(TASK GOAL)
Copy every line below without any change, starting from the line that contains "click on 'Pages'." and continuing down to the line that contains "pyautogui.click(x=491, y=74)", both included.

====

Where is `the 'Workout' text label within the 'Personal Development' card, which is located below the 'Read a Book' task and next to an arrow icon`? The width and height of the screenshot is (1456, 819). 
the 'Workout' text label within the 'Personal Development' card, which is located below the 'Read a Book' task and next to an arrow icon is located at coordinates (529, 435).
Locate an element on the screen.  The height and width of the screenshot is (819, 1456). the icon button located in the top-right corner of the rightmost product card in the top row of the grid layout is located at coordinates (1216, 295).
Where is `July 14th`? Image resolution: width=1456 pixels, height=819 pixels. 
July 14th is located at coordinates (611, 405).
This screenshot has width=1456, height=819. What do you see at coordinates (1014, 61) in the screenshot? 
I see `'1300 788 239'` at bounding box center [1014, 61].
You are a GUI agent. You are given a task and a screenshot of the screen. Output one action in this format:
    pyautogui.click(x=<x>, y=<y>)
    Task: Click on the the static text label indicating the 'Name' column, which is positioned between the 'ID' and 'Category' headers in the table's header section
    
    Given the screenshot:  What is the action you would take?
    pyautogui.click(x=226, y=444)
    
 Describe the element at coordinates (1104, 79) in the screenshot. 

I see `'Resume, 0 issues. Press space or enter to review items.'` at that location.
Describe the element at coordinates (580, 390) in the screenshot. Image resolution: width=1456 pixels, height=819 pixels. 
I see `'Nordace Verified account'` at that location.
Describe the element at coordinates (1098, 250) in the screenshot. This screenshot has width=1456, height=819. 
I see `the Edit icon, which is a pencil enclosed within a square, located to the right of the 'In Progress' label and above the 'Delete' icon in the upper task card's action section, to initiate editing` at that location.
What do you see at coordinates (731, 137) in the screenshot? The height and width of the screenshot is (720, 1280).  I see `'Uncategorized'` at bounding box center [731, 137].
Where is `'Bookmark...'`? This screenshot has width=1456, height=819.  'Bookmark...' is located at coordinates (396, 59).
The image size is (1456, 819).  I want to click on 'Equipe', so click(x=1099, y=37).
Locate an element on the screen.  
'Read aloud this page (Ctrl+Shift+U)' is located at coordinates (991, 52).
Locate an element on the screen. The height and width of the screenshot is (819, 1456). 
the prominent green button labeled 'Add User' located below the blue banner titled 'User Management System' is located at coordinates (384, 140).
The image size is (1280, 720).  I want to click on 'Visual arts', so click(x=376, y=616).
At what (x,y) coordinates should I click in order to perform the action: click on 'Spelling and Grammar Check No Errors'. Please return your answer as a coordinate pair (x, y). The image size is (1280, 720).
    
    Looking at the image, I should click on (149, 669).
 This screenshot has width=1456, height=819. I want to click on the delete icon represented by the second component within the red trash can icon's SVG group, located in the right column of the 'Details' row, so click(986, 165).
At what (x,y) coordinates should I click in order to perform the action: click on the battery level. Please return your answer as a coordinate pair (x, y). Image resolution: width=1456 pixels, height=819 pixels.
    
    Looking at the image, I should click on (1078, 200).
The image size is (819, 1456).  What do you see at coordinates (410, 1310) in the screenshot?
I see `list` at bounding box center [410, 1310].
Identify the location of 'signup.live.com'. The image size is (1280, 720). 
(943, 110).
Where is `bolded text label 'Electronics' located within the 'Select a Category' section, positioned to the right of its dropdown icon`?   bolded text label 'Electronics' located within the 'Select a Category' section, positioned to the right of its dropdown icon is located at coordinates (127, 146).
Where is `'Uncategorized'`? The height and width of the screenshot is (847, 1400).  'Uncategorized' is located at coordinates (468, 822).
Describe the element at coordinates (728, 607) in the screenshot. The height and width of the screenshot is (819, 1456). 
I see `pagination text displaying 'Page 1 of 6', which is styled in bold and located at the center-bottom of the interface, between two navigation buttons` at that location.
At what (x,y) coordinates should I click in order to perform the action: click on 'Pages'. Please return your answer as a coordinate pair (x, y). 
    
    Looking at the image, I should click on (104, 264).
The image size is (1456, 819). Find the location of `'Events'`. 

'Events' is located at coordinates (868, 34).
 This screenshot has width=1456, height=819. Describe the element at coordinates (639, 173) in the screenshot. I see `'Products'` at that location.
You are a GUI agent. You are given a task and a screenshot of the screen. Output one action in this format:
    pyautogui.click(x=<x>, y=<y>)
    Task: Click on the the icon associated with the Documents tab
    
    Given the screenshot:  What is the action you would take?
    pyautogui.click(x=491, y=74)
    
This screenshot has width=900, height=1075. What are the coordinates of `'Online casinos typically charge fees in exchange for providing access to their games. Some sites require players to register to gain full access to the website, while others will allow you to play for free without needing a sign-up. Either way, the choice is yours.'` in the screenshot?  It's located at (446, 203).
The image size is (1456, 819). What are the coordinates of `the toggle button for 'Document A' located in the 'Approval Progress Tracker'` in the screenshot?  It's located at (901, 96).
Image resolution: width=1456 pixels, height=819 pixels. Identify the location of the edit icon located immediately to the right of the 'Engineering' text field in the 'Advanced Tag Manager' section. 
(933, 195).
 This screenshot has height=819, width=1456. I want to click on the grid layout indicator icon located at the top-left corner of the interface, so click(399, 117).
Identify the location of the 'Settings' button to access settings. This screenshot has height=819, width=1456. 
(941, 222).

====

(WRITTEN ANSWER)
At what (x,y) coordinates should I click in order to perform the action: click on 'Pages'. Please return your answer as a coordinate pair (x, y). 
    
    Looking at the image, I should click on (104, 264).
The image size is (1456, 819). Find the location of `'Events'`. 

'Events' is located at coordinates (868, 34).
 This screenshot has width=1456, height=819. Describe the element at coordinates (639, 173) in the screenshot. I see `'Products'` at that location.
You are a GUI agent. You are given a task and a screenshot of the screen. Output one action in this format:
    pyautogui.click(x=<x>, y=<y>)
    Task: Click on the the icon associated with the Documents tab
    
    Given the screenshot:  What is the action you would take?
    pyautogui.click(x=491, y=74)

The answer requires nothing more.